# Multi Layered Latex?



## All Buns Glazing (Apr 22, 2012)

http://www.jbbands.com.au/?page_id=103

"JB Super Bands are made of latex and constructed in two ways. Layered bands are formed by bonding multiple layers together with a strong epoxy that is heated. This creates a much stronger matrix bond. Therefore if a layered band gets a slight cut, it will not tear easily because there are multiple layers holding it together. Molded bands get a slight cut and they tear like a piece of paper because it is all one piece."

Ideas? Comments? Experience?


----------



## Crac (Mar 3, 2013)

Good idea: Progressive failure.

I think it really comes down to more layers so the damage is localised, if we all used 3 or 4 layers of super thin sheet rubber (or a 'handful' of thin rubber bands) we would gain the same effect.
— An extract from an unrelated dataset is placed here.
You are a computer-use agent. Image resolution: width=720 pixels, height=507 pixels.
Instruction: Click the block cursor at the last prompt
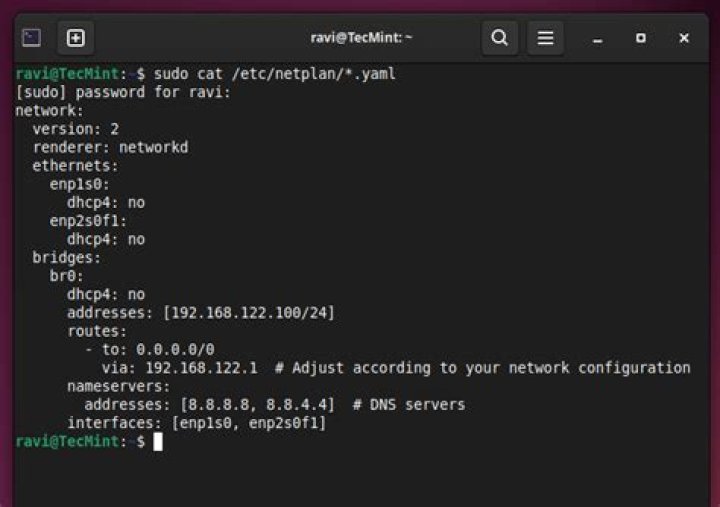click(157, 441)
It's better that someone else has built and matched it for us... since it could be fiddly.

But if the idea is taken to excess you can't inspect the whole system easily.

Personally I can't really the package being improved, so I would test if viable otherwise pass.


----------



## August West (Jan 21, 2012)

Have you ever used those bands for a slingshot?


----------



## Tex-Shooter (Dec 17, 2009)

One of the ways that I test my Latex is by a notch tear test. Once in a while I must throw away some because it just does not meet the test. That is usually at the first or end of a roll. -- Tex


----------



## Flatband (Dec 18, 2009)

Hey Buns,that is interesting. We find when making frames that laminates are stronger,maybe they have something here. As long as the latex they use are all the same durometer and elongation in each layer,then it may have promise for us. Get some Bud and give it a try!


----------